───── DATA LISTING ─────

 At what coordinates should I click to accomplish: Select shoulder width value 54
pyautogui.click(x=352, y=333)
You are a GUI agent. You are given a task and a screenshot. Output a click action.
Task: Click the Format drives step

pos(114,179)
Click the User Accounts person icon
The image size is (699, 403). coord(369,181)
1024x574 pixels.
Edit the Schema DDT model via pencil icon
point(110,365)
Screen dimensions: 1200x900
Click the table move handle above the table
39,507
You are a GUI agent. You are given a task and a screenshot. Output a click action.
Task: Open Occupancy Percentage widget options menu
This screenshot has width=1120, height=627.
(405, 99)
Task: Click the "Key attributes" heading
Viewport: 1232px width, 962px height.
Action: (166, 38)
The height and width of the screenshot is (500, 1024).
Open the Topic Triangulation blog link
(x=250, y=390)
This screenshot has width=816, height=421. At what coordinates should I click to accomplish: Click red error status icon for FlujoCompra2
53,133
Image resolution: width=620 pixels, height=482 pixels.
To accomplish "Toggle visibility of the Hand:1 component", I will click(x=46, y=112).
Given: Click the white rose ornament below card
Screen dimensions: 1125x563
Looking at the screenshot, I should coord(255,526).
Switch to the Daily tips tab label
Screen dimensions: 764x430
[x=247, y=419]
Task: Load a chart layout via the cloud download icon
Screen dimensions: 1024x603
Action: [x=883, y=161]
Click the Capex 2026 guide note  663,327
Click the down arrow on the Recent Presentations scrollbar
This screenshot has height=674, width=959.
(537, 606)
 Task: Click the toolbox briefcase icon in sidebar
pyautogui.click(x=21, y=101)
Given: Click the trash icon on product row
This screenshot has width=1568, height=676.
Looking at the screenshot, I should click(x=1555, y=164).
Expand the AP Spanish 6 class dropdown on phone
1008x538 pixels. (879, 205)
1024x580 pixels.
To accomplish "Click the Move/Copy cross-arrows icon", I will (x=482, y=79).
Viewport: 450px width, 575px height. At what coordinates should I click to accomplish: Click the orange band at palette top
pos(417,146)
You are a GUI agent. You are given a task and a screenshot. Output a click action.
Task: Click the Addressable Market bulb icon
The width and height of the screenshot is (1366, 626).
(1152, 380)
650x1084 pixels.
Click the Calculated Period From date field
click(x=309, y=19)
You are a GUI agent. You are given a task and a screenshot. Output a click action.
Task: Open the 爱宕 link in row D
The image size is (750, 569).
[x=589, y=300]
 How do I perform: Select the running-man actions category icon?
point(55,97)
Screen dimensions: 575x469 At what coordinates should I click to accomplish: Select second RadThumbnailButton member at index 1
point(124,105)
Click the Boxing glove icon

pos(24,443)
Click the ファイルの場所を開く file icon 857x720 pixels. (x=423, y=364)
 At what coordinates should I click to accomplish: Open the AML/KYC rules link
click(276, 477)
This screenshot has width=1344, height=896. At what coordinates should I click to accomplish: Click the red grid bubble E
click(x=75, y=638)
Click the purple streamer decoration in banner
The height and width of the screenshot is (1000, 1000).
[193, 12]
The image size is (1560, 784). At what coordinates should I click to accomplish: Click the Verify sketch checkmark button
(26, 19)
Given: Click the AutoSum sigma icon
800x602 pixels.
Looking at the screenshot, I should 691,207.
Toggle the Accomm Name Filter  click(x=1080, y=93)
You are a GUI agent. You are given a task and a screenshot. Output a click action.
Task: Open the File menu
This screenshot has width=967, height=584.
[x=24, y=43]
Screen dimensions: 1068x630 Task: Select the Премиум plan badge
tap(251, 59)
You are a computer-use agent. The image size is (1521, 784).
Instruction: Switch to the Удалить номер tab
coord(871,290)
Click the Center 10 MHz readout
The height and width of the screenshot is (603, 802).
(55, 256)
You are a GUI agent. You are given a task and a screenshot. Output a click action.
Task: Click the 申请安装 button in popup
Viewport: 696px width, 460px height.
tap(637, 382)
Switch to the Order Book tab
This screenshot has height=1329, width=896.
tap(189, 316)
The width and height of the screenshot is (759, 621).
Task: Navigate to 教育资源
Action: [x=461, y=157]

─────

EXERCISE REQUIREMENTS: Your answer should consist solely of the lines above from the line with "Given: Click the trash icon on product row" to the line with "Task: Open the File menu", both included, reproduced exactly.

PROBLEM SOLUTION:
Given: Click the trash icon on product row
This screenshot has width=1568, height=676.
Looking at the screenshot, I should click(x=1555, y=164).
Expand the AP Spanish 6 class dropdown on phone
1008x538 pixels. (879, 205)
1024x580 pixels.
To accomplish "Click the Move/Copy cross-arrows icon", I will (x=482, y=79).
Viewport: 450px width, 575px height. At what coordinates should I click to accomplish: Click the orange band at palette top
pos(417,146)
You are a GUI agent. You are given a task and a screenshot. Output a click action.
Task: Click the Addressable Market bulb icon
The width and height of the screenshot is (1366, 626).
(1152, 380)
650x1084 pixels.
Click the Calculated Period From date field
click(x=309, y=19)
You are a GUI agent. You are given a task and a screenshot. Output a click action.
Task: Open the 爱宕 link in row D
The image size is (750, 569).
[x=589, y=300]
 How do I perform: Select the running-man actions category icon?
point(55,97)
Screen dimensions: 575x469 At what coordinates should I click to accomplish: Select second RadThumbnailButton member at index 1
point(124,105)
Click the Boxing glove icon

pos(24,443)
Click the ファイルの場所を開く file icon 857x720 pixels. (x=423, y=364)
 At what coordinates should I click to accomplish: Open the AML/KYC rules link
click(276, 477)
This screenshot has width=1344, height=896. At what coordinates should I click to accomplish: Click the red grid bubble E
click(x=75, y=638)
Click the purple streamer decoration in banner
The height and width of the screenshot is (1000, 1000).
[193, 12]
The image size is (1560, 784). At what coordinates should I click to accomplish: Click the Verify sketch checkmark button
(26, 19)
Given: Click the AutoSum sigma icon
800x602 pixels.
Looking at the screenshot, I should 691,207.
Toggle the Accomm Name Filter  click(x=1080, y=93)
You are a GUI agent. You are given a task and a screenshot. Output a click action.
Task: Open the File menu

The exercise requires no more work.